Jack Griffin promoted vertical farming with the zeal of an evangelist. In a 2016 TED X Talk, he bragged about the quality of his Metropolis Farms produce.
“We have the most incredible strawberries. They’re like the strawberries you had when you were a kid where you’d rip them open and the juice would flow out,” he told the crowd.
It seemed like a perfect match: Philadelphia’s abandoned warehouses, representing all those lost blue collar jobs, and a new kind of farming — floor to ceiling instead of in the soil — creating a fresh green-collar economy.
It wasn’t just a TED X crowd Griffin sold his idea to. The pitch was the same in 2016 when he was hosted in city council by then-councilman Al Taubenberger, who’d arranged to have the state AG secretary listen too.
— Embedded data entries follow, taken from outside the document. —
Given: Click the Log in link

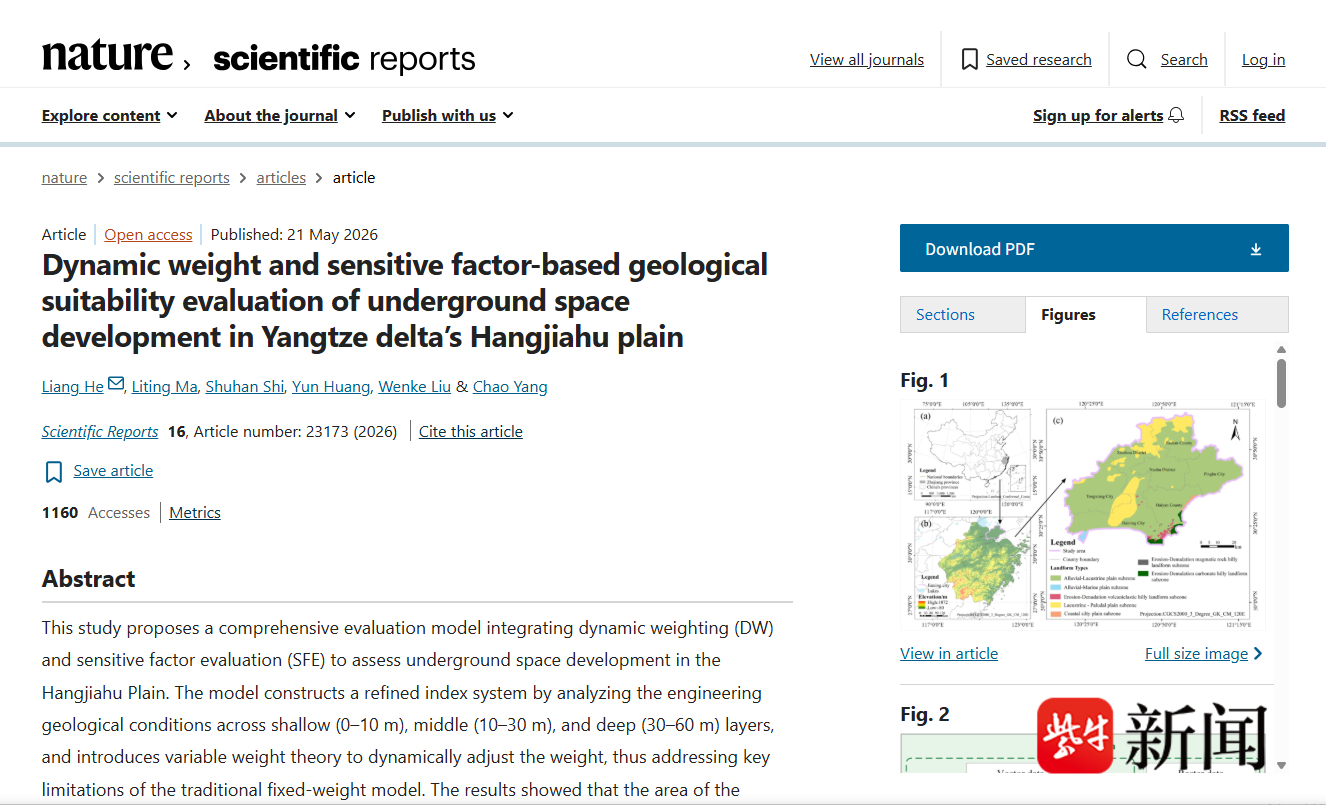Looking at the screenshot, I should point(1263,60).
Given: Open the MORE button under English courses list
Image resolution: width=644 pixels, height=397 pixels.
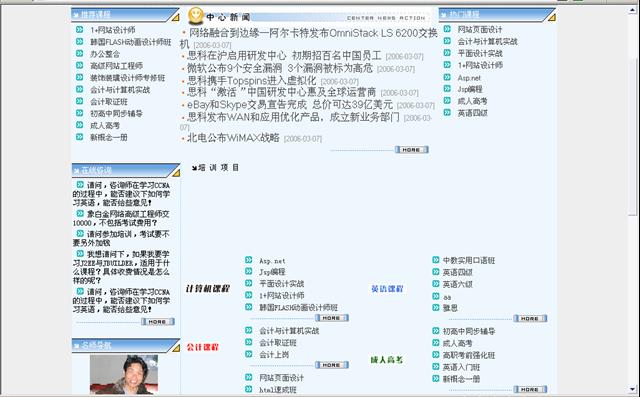Looking at the screenshot, I should [x=530, y=318].
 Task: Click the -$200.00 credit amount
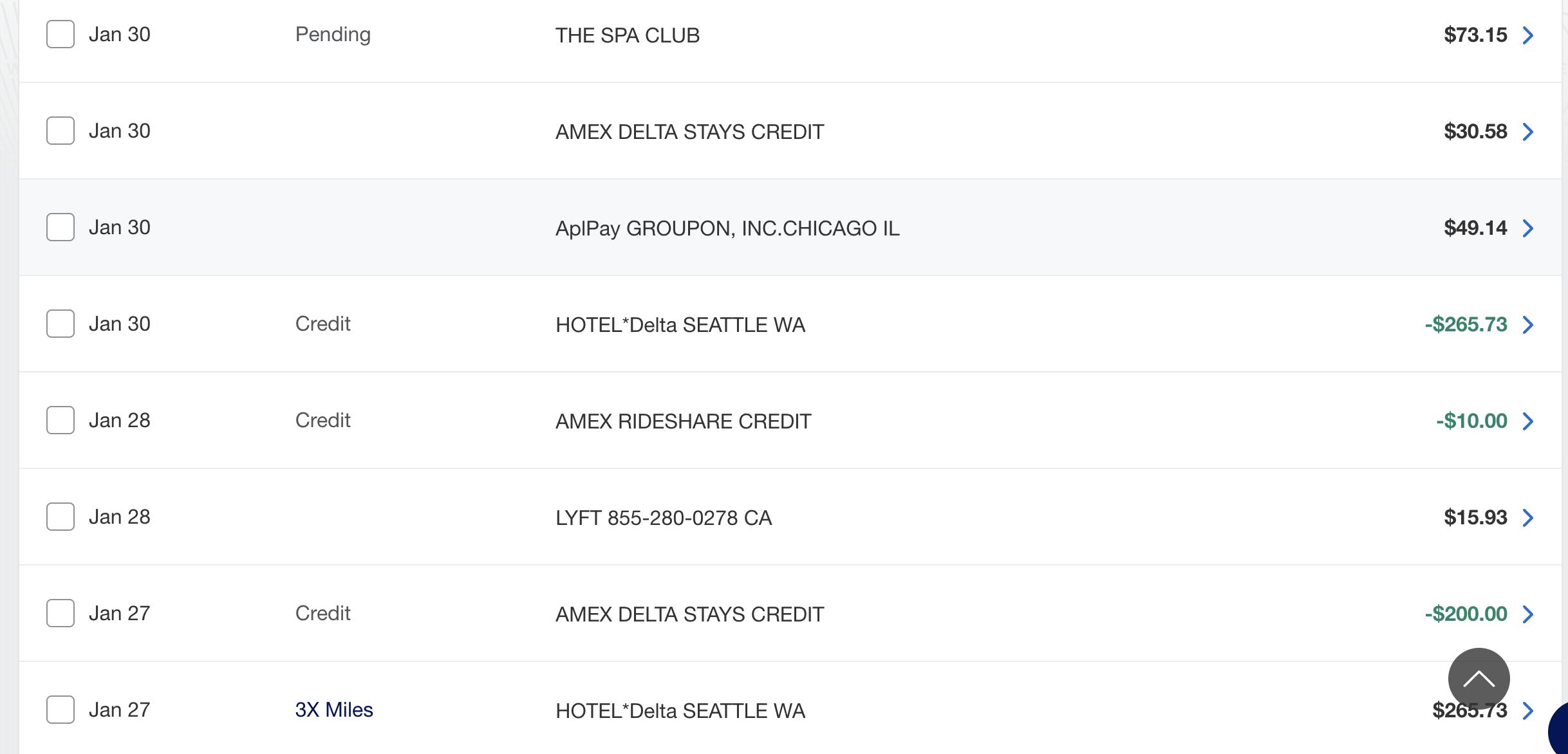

Alas, federal prosecutors say Griffin oversold the concept’s financial potential to two investors — taking nearly $800,000 from them and using it for his own expenses instead of building them vertical farms.
Griffin entered a guilty plea to charges of wire fraud and failing to pay taxes on the income he collected.
Taubenberger said he’s disappointed by Griffin’s admission that he bamboozled investors. He still thinks the concept is sound. There are a few successful indoor farms worldwide but many have gone out of business due to energy and space challenges, or encountered legal issues like Griffin.
He is set to be sentenced in October.